There’s me questioning whether I have the right to an opinion, to strong feelings about what’s going on in Venezuela, when there’s a limited scope of actions that I can engage in from afar. Essentially, there’s wanting change and being absent from the one place where I can fight for it.

There’s the guilt of leaving and the relief of escaping. There’s the memory of my mother half-joking, telling me I’ve been raised to become a product for exportation. There’s the invaluable peace of feeling free to move. I found in New York for the first time a territory that was mine for the taking, whereas Caracas was always full of walls put in place for my own protection, often by my own, immense fear.

Underlying everything is the fact that I would love to return. Que, como a todo venezolano, donde sea que se encuentre, la posibilidad de una hallaca de la abuela, de una arepita, de un atardecer magnífico sobre el Ávila, me pone a punta de lágrimas. No, I lie. It brings me to sobs, incontenibles, without sunglasses to hide them.

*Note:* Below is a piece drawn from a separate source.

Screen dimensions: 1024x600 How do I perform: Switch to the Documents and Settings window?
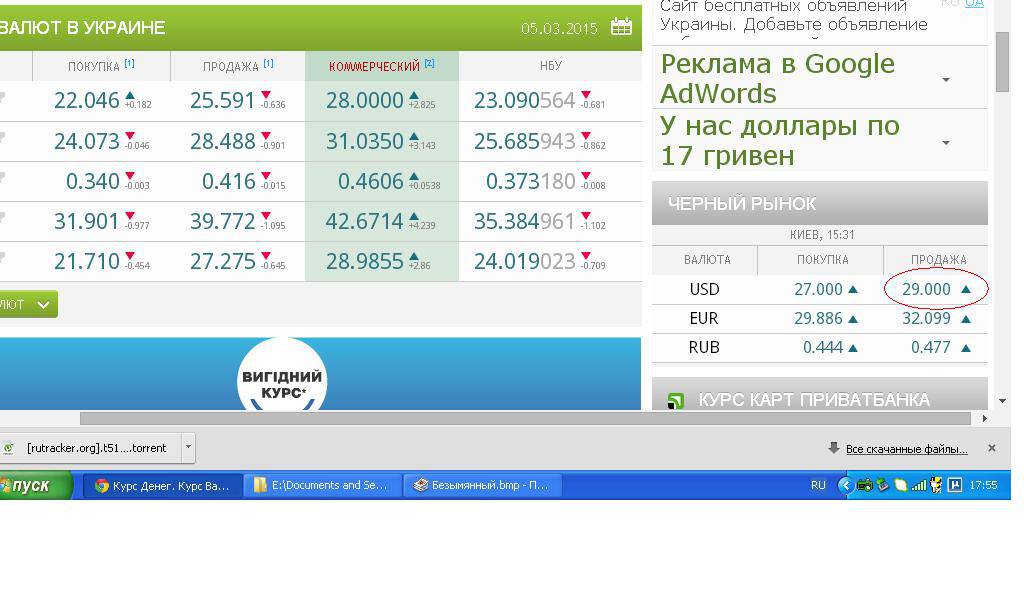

And now, Huguito, el rey if there ever was one, is gone. And I’m one of the few? The many? Who won’t be on any pictures on any front pages shedding tears for my chubby ex-prez. I won’t be toasting either; I cried at his re-election but cannot celebrate his death. Personally, I’d like to believe that like all great men and women (greatly intelligent, greatly divisive, greatly influential, and I will add for myself: greatly, unbearably, destructive), he will live out an eternity in dust and plant fertilizer. All the same, my condolences go out to those who love, respect, and admire him (if you believe there is a Heaven, then may he be there).

What is interesting to me is that those of us who want change have had to wait for the death of a human being to begin feeling like that change is possible. That is no victory, no cause for toasting. God knows why my thoughts can’t stop swimming but they think of change, of how, of what I should be willing to do if that change is to happen. The fact is that a lot of us who want change are not home anymore; we want it from the safety of our browser refresh buttons. We live in places where we can buy any cereal we want two blocks from our homes, so Venezuela can remain our passion, but it doesn’t have to be our priority. And if things are to change (I’m not saying that they must or should, as much as I want them to) this just won’t do.

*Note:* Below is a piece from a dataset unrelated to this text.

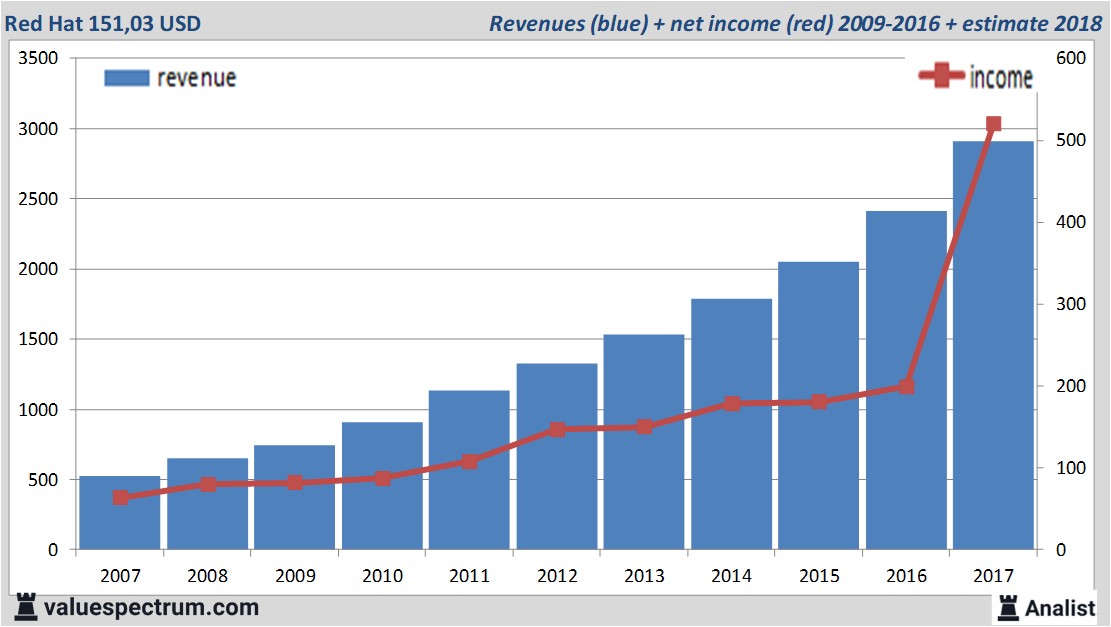
Task: Click the rook icon next to Analist
Action: tap(1007, 607)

And now, to join the millions of media outlets and twitter users and facebook updaters everywhere who’ve felt the need to weigh in on the life of our own controversial Hugo:

HUGO CHÁVEZ FRÍAS ( 28 July, 1954 – March 5, 2013)

It was like growing up in a country where magic still exists. The fixes were absurd, and still, the country remains transfixed to this day. Zeroes were hacked off prices to “end inflation,” the man put up a shiny new billboard publicizing the bridge he’d built (only after the old one had been so neglected it collapsed), tons of meat spoiled rotten in the ports while millions starved, there were rumors of guerrillas and prisoners that beat armies and cancers implanted by imperialist countries named after baseball teams. There was my house that was robbed, my friends and their parents and siblings who were shot or kidnapped.

Yet it was all done with such theatricality that, not only my country, but the world was/is mesmerized by this Robin Hood, this “Cristo de los pobres,” by his party that continues to ridicule the constitution Chávez wrote (after all, the constitution calls for the head of the congress, not Maduro, to be the interim president as we wait for elections.

And it will take magic to cure the broken, cancerous Venezuela Hugo left behind. It will take the breaking of a spell for millions to see the band-aids glued with oil holding the nation together. My only hope is that we don’t have to wait for another to die to begin, and that this Venezuela that Chávez broke dies with him.